━━ Records supplied

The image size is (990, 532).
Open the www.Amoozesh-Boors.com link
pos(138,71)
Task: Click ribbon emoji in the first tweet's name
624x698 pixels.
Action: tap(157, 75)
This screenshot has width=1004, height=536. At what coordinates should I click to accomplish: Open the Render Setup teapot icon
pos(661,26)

━━━━
━━ Records supplied

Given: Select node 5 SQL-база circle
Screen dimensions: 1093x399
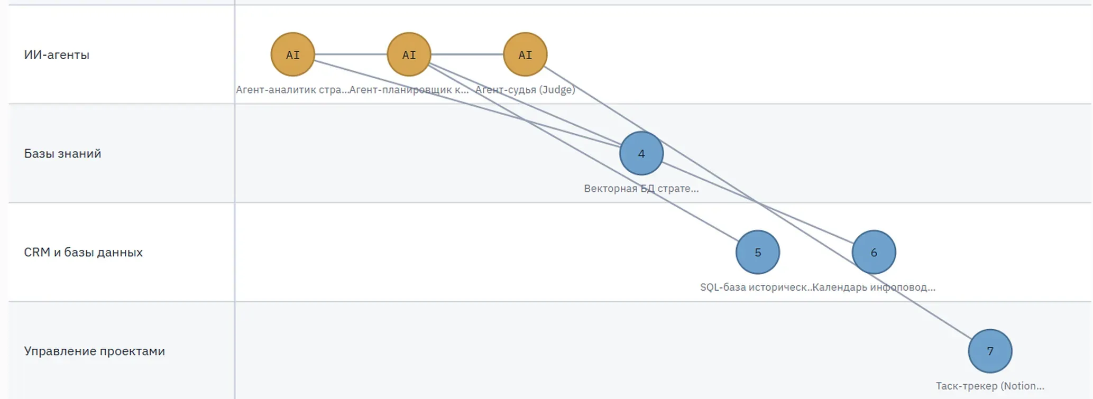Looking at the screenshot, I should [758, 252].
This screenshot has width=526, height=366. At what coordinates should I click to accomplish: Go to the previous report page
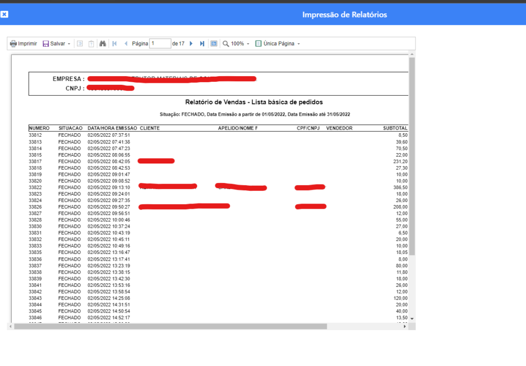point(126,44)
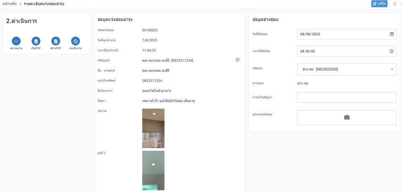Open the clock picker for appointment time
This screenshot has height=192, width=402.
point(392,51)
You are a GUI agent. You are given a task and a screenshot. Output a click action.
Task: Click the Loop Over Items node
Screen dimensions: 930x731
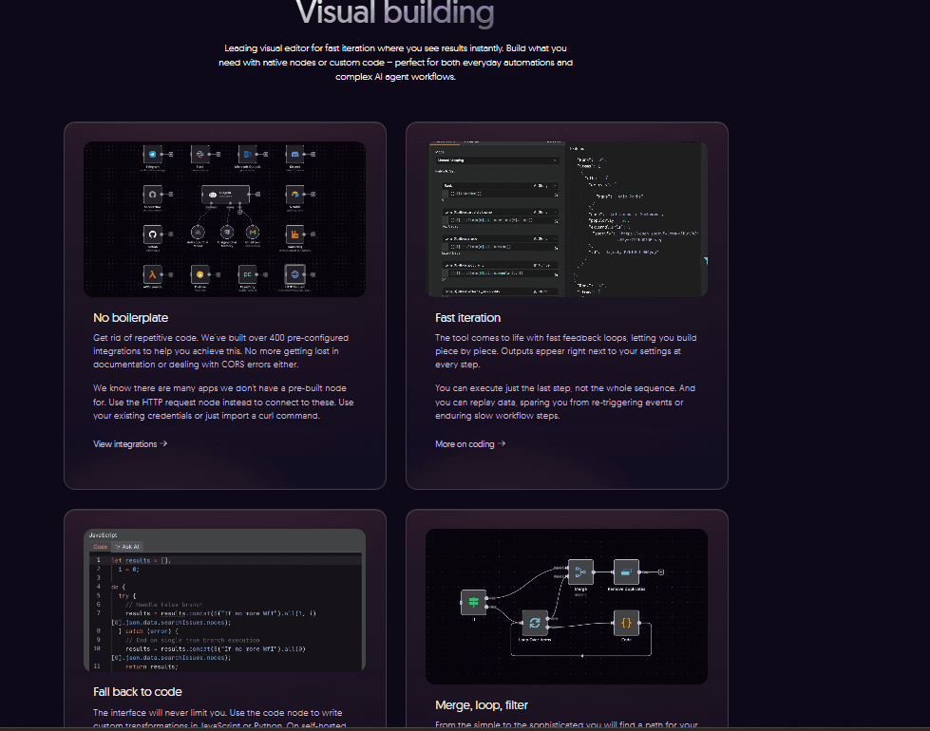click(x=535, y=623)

━━━━

▸ Task to complete: Please retype everything from the line containing "You are a GUI" down to the line containing "click(x=535, y=623)", both lines included, leaving the pictures out.

▸ Response to the task:
You are a GUI agent. You are given a task and a screenshot. Output a click action.
Task: Click the Loop Over Items node
Screen dimensions: 930x731
click(x=535, y=623)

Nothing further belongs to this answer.